[Dataset entries]
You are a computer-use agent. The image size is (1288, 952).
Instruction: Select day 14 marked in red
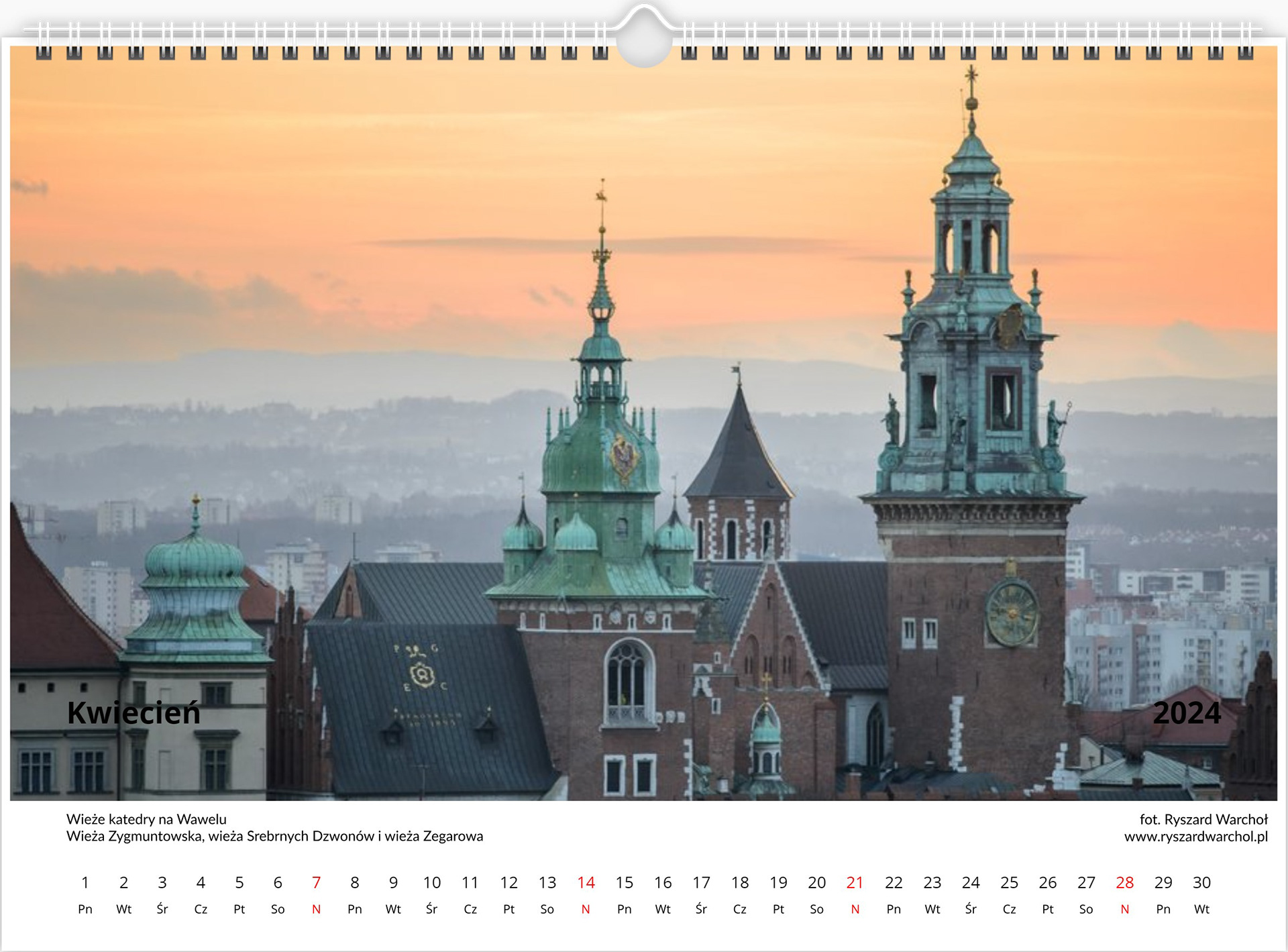[x=586, y=883]
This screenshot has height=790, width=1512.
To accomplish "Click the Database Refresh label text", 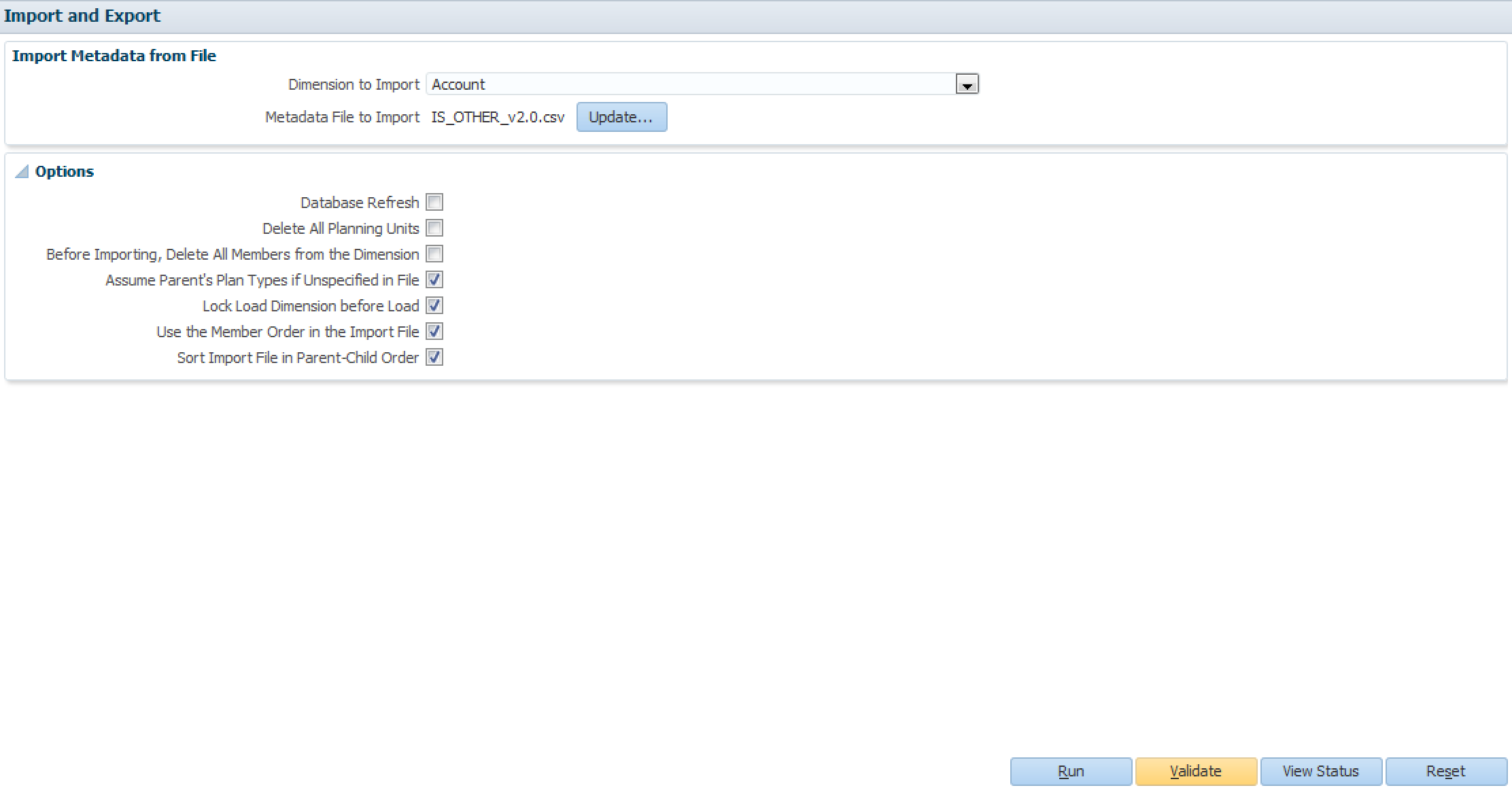I will [x=360, y=203].
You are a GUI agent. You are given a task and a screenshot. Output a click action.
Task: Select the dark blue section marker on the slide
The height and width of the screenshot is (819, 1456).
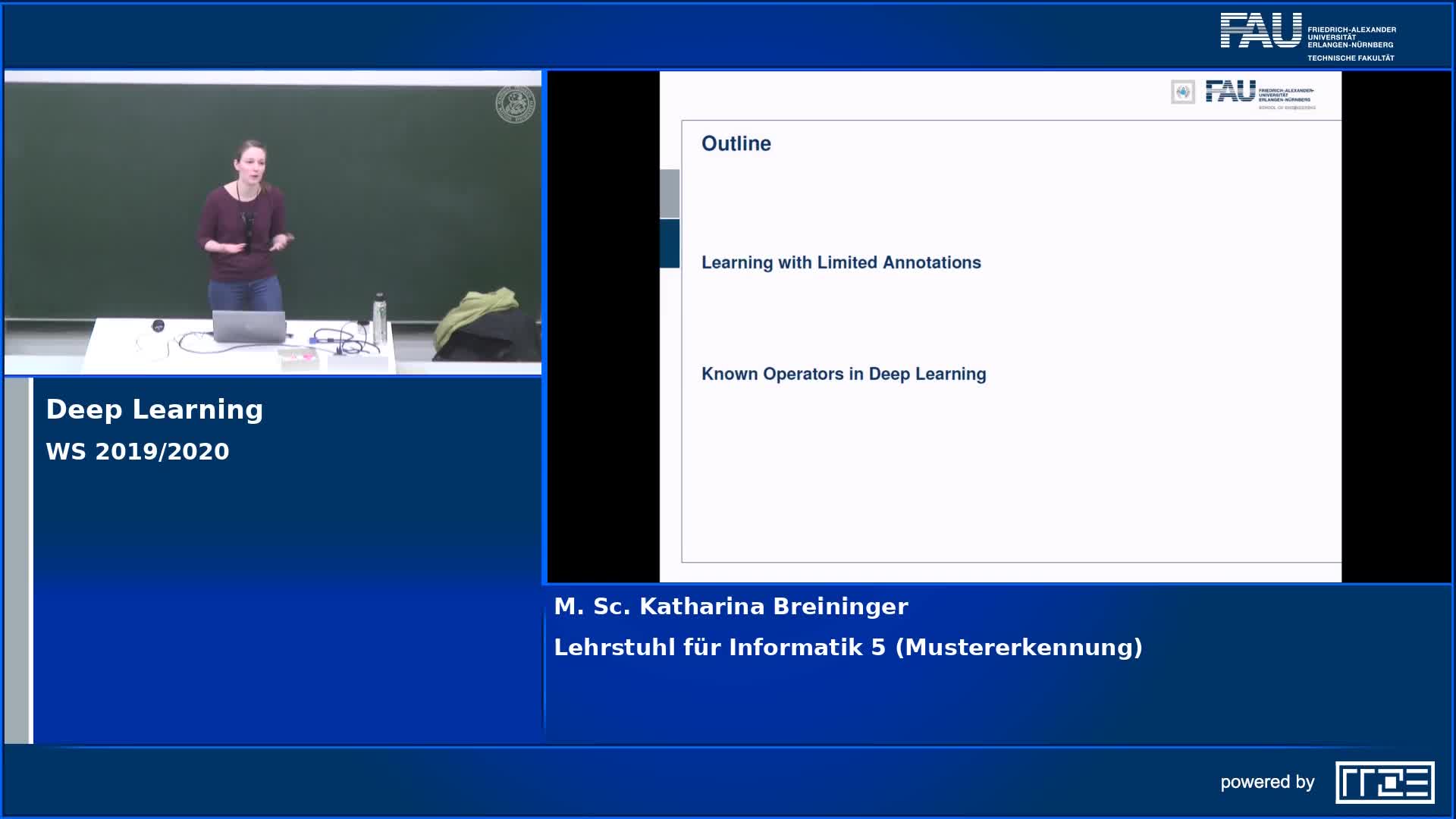(x=669, y=243)
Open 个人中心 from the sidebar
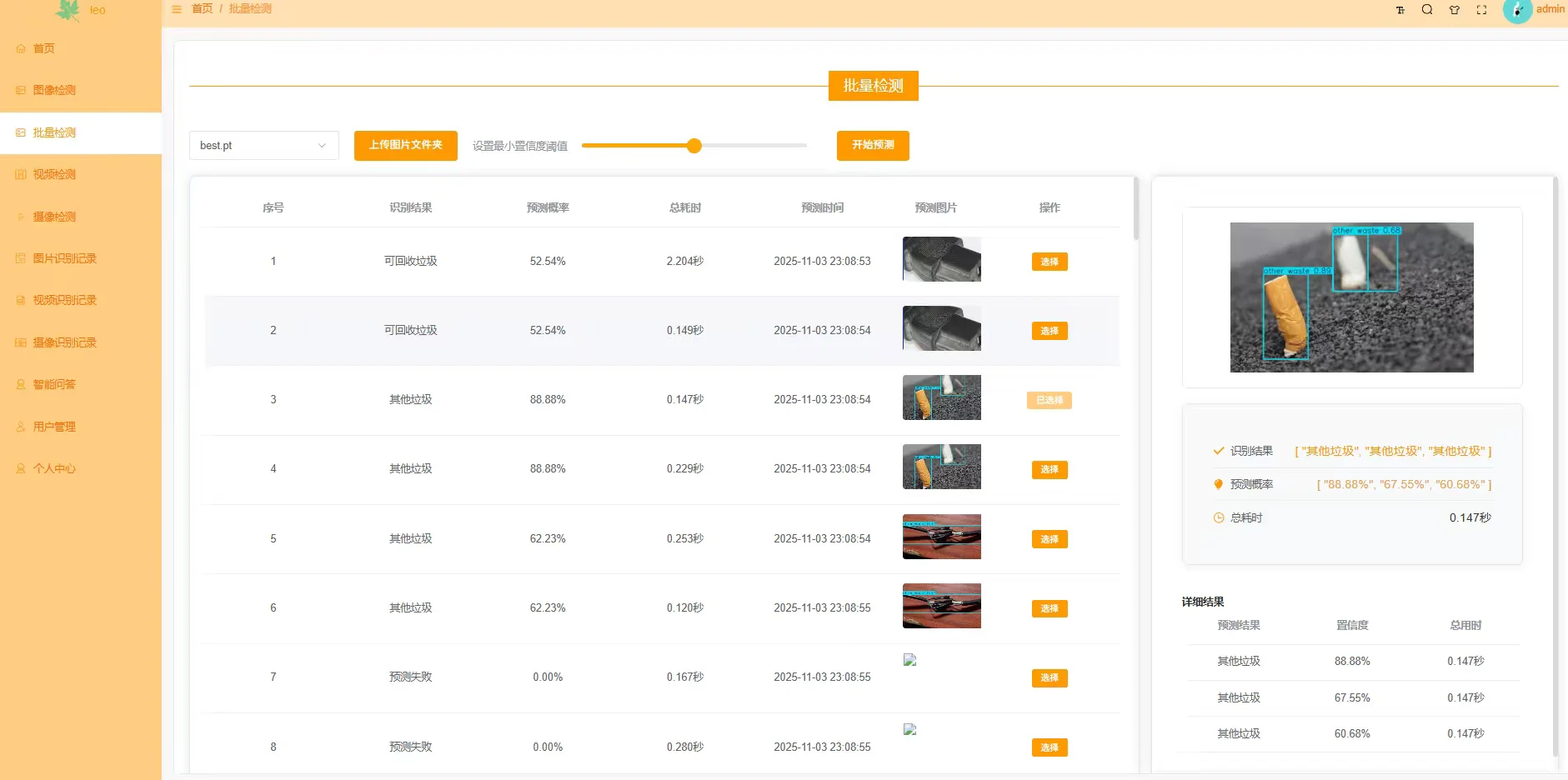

WORK REQUIRED —
Return only the lines from the one that contains "Task: Select the" through the closing line of the data, inclusive, reproduced exactly and with every picture left out.

OUTPUT BELOW —
Task: Select the dark blue section marker on the slide
The height and width of the screenshot is (819, 1456).
(x=669, y=243)
Open 个人中心 from the sidebar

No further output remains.